== Aim of the exercise ==
Write out everything in the Illgill Head passage, word for word, from "Illgill Head is" down to "lake in England.".
=== Text provided ===
Illgill Head is a fell in the English Lake District. It is known more commonly as the northern portion of the Wastwater Screes. The fell is 609 metres high and stands along the south-east shore of Wastwater, the deepest lake in England.

Topography
The panorama of the Wastwater Screes across Wastwater is one of the most famous and awe-inspiring views in England. Poet Norman Nicholson described the Screes as ‘like the inverted arches of a Gothic Cathedral’. The title Wastwater Screes applies to the scree-covered north-western fellside which plunges dramatically down into Wastwater. This also includes Illgill Head's neighbour Whin Rigg, the continuation of the ridge to the south-west. The scree slope continues beneath the lake to a depth of 79 metres (259 ft). The screes were formed as a result of ice and weathering erosion on the rocks. Geologically, Illgill Head and Whin Rigg are part of the Borrowdale Volcanic Group, typical for the southern-western area of the Lake District. In marked contrast to the north-western slope, the opposite flank of the fell, which descends to Burnmoor Tarn and Miterdale, is much gentler and covered in heather and bracken.

Geology
The summit area has outcropping tuff, lapilli-tuff and breccia of the Lingmell Formation amid the drift deposits. The crags atop the Screes reveal the plagioclase-phyric andesite lavas of the Birker Fell Formation.
=== Source material ===
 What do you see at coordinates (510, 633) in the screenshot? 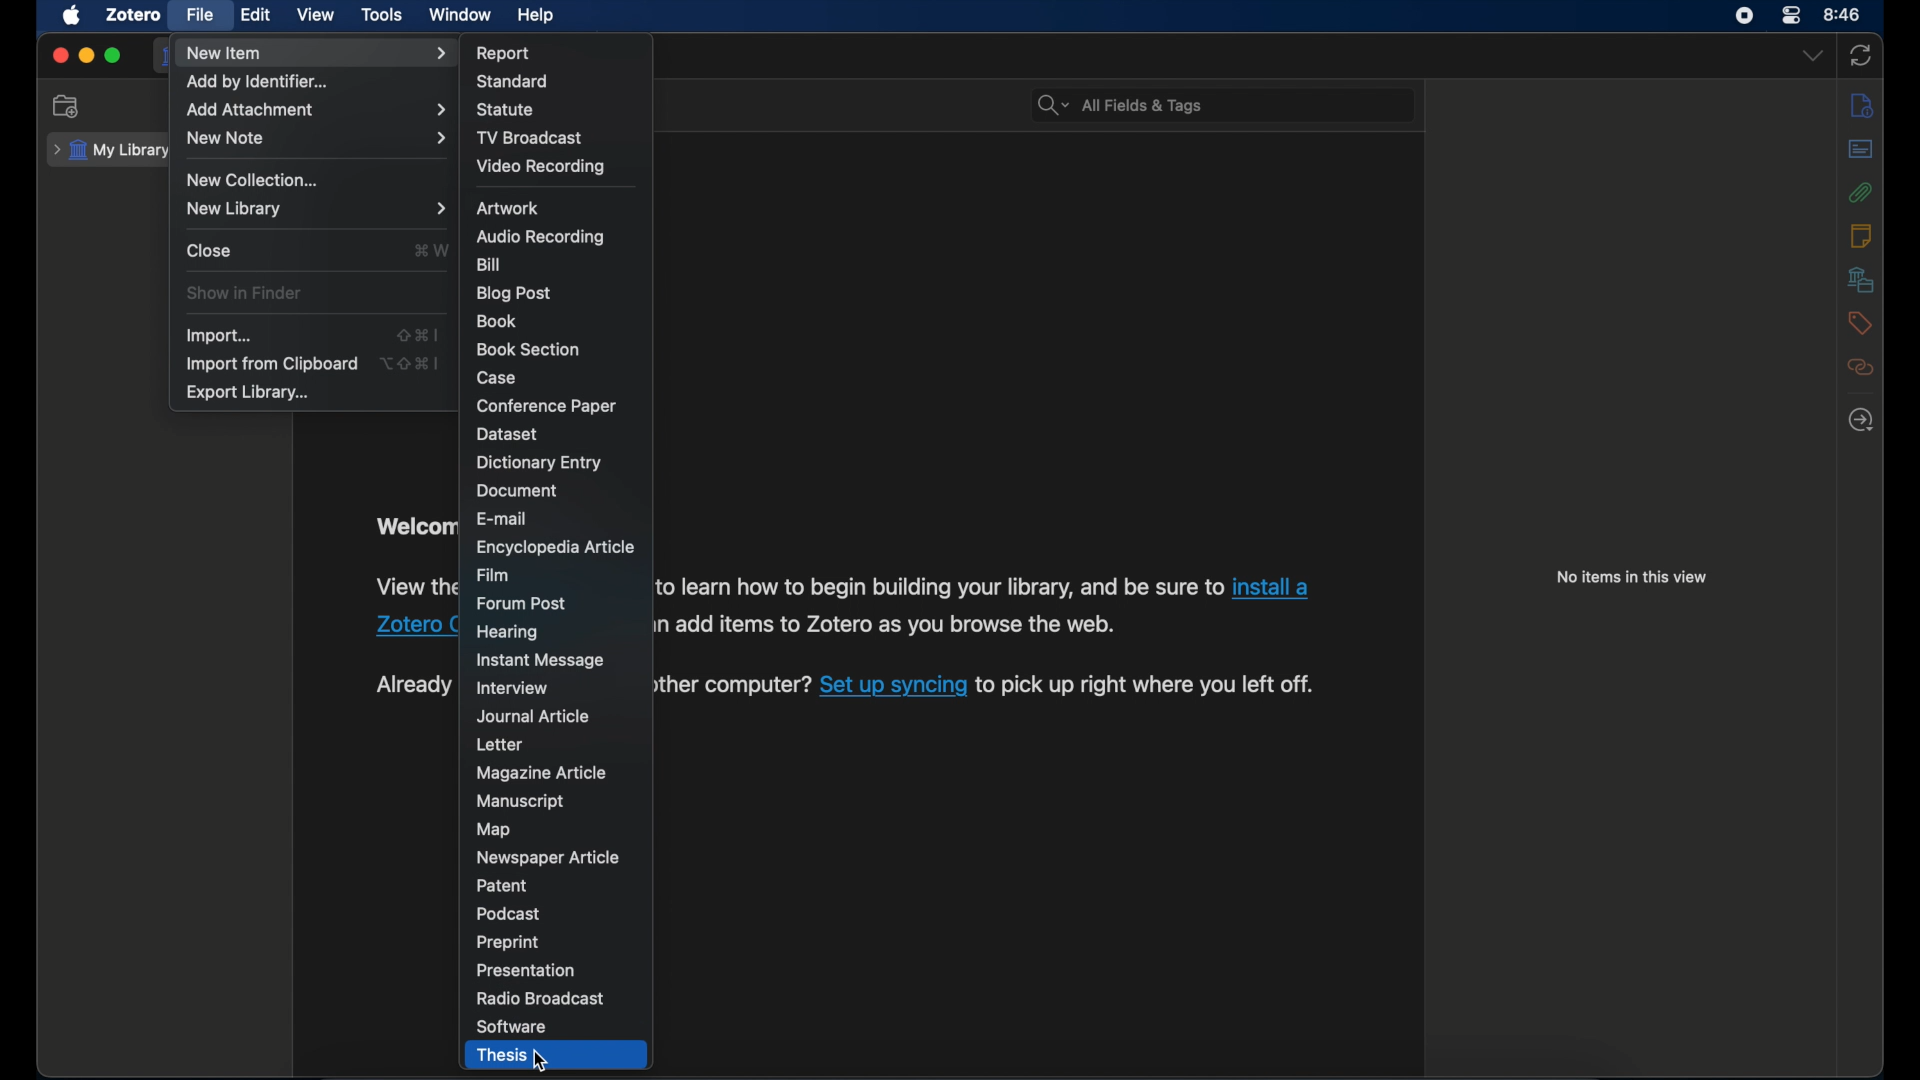
I see `hearing` at bounding box center [510, 633].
===
== Task solution ==
Illgill Head is a fell in the English Lake District. It is known more commonly as the northern portion of the Wastwater Screes. The fell is 609 metres high and stands along the south-east shore of Wastwater, the deepest lake in England.